== PROVIDED PASSAGE ==
'''

Some choice comments:




1UP: Since you put a lot work into making DOA Ultimate playable online, are you going to put the same sort of features into DOAX2?


TI: Technologically it's possible. The question is how many people are going to want to play each other over Xbox Live. The first DOAX was very much a solo type experience and so the person could play by themselves for a very long time. The current plan is for it to support Xbox Live, and to link with the House system of Dead or Alive 4. Don't you think it would be fun if you were playing DOA4 in the House and on the TV they were showing stuff from DOAX2?

'''

Listing from a data source:

'''

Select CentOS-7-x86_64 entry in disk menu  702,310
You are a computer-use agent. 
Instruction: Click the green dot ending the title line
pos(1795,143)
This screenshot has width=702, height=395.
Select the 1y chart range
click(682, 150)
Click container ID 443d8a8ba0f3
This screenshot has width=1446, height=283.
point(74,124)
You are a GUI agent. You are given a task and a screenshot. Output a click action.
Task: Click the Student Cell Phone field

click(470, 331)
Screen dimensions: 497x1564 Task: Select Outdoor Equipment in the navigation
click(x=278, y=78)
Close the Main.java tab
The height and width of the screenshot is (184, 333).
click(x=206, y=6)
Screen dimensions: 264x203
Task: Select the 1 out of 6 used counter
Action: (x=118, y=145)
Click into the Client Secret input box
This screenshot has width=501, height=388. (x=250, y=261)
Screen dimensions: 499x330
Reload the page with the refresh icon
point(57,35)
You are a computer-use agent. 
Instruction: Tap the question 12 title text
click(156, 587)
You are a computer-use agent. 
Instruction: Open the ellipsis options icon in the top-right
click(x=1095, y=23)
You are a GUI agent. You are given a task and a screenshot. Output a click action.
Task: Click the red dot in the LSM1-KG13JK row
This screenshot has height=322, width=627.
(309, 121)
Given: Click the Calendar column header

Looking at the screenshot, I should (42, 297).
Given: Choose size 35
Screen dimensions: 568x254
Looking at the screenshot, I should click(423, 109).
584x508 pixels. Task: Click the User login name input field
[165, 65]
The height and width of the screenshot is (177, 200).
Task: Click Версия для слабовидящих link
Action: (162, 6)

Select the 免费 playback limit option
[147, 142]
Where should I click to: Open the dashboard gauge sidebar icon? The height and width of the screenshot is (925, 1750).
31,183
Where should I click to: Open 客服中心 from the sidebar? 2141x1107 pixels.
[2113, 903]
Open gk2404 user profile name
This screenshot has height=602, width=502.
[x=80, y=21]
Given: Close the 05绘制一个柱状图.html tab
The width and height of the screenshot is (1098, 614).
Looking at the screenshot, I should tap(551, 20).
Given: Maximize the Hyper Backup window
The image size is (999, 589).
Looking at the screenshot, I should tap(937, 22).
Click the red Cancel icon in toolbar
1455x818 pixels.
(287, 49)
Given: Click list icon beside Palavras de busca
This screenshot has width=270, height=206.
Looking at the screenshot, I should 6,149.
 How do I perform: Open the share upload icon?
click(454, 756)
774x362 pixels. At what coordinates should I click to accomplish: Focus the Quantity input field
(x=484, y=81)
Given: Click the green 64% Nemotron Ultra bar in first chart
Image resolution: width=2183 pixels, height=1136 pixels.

'''

== TASKS ==
1. Write out the Dead or Alive interview excerpt from "TI: Technologically it's" up to and including "stuff from DOAX2?".
2. Write what comes next in the Dead or Alive interview excerpt, picking up after its final sentence.
The listing was drawn from a separate source.

== OUTPUTS IN ORDER ==
1.
TI: Technologically it's possible. The question is how many people are going to want to play each other over Xbox Live. The first DOAX was very much a solo type experience and so the person could play by themselves for a very long time. The current plan is for it to support Xbox Live, and to link with the House system of Dead or Alive 4. Don't you think it would be fun if you were playing DOA4 in the House and on the TV they were showing stuff from DOAX2?

2.
On Ninja Gaiden 2


TI: So the ability to run on water -- that in itself is an excellent gameplay mechanic. But in an early version of Ninja Gaiden, you were forced to run across the water to proceed at an early stage. And there was no way for the player to learn how to do that. The game didn't tell them what to do or how to do it. And so eventually it was made that it's only purpose was to get one item in one area. Ideally, if you have a system that's that good, as running on water was, then it should be used throughout the game. And you should make it so it's possible to have battles while doing that. So it's only natural that you should imagine that there should be battles on the water, if that feature isn't clear. But the level designers had made it that you use that technique only to go and get a key, to open a door and proceed. But most of the people who played the game couldn't figure it out. It's on the second stage. So that's nonsense. So I got rid of that item that was necessary to proceed. What that meant is that in the final run the people playing the game would be able to proceed without ever having to know that water-running existed.


1UP: Since the DOA series has multiple ninjas, it's been suggested that Ninja Gaiden 2 might have a different lead character than Ryu Hayabusa. Would you care to confirm or dispel those rumors?


TI: We're right in the middle of writing the plot and the scenarios of Ninja Gaiden 2 and deciding what we want to do. Obviously Ryu Hayabusa will be the main character.


1UP: I think that's the first time I've heard confirmation of that.


TI: I've already heard two pitches for the plot. There've got to be three to five more that are being written as we speak.


1UP: Do any of them involve the return of Rachel?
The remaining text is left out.